Caterpillar stock price forecast for 2040: Global construction and energy demand reshape growth toward $1,800
Caterpillar (CAT) is trading near $722, pushing higher today after bouncing off the $680 lows it printed in late February. The stock has reclaimed all four moving averages over the past two sessions, the first time that has happened since the sell-off from the $789 highs began in mid-February. AI and energy-sector contracts are adding a new dimension to what has traditionally been a pure infrastructure-and-mining play.
Highlights
- Price near $722, breaking back above all four EMAs after a recovery from the $680 area tested in late February.
- RSI at 64, signal line at 63. Both rising together and approaching the 70 level that has marked prior momentum peaks.
- Support near $704 to $707, with resistance between $730 and $740.
Market cap has expanded from $173 billion at the end of 2024 to $316 billion today, a move driven by earnings growth and multiple expansion as the market repriced CAT's energy and infrastructure exposure. The trailing P/E has risen from 16 to 36 over that period, which is the main concern flagged by analysts alongside declining operating margins. The 20-period EMA at $711 and the 50-period EMA at $704 have both been reclaimed and are now turning upward, giving the recovery some technical backing.

Caterpillar price dynamics (January to March 2026).
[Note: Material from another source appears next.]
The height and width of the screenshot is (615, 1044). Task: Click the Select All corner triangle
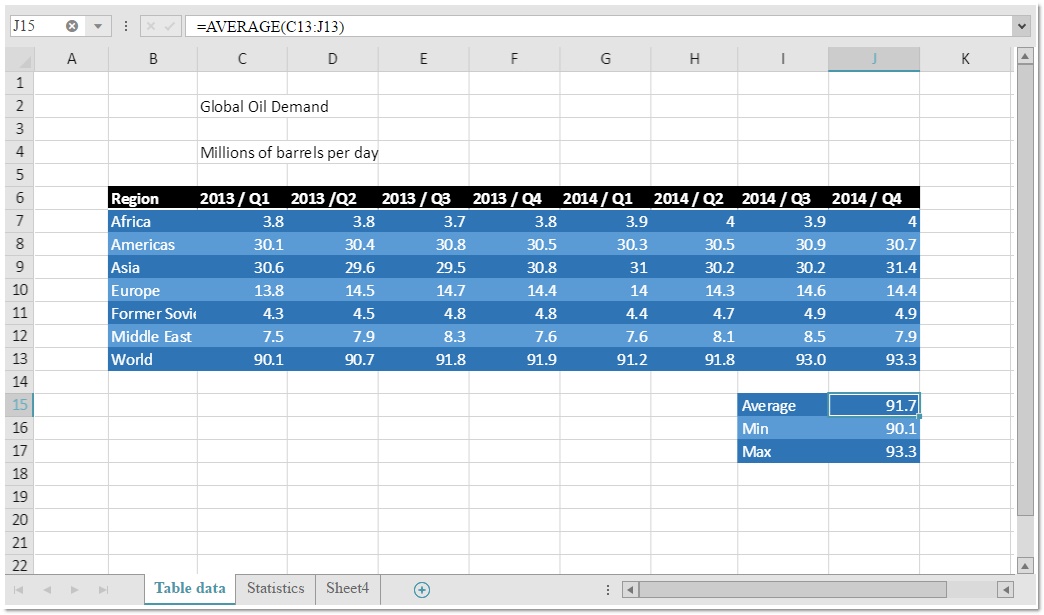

Source: TradingView.
Infrastructure contracts and energy sector demand could drive Caterpillar's earnings toward 2040
Caterpillar recently secured significant contracts in both the AI infrastructure and energy sectors, representing a newer revenue stream alongside the traditional construction and mining equipment business. Data center construction requires heavy equipment at scale, and CAT is positioned as a primary supplier for the earthmoving and power generation phases of those projects. Revenue growth has picked up to 4.29% in Q4 2025 after several quarters of declining revenue growth; however, the forward PE of 30 suggests a market consensus that the earnings cycle has indeed bottomed out.The long-term story is predicated on global infrastructure spending through 2040. Urbanization in emerging markets, the energy shift, and defense-spending-related construction are long-term drivers for CAT's core products and services. While the margin story is a concern, Caterpillar has been through many cycles and has always emerged stronger on the margin side. At an $18.78 TTM EPS growing at 8 to 10% compound growth through 2040, the future EPS would be $60 to $75. A 24 to 25 PE on a range of $60 to $75 puts the price at $1,440 to $1,875. $1,800 is at the high end of this range and would require margin improvement and growth.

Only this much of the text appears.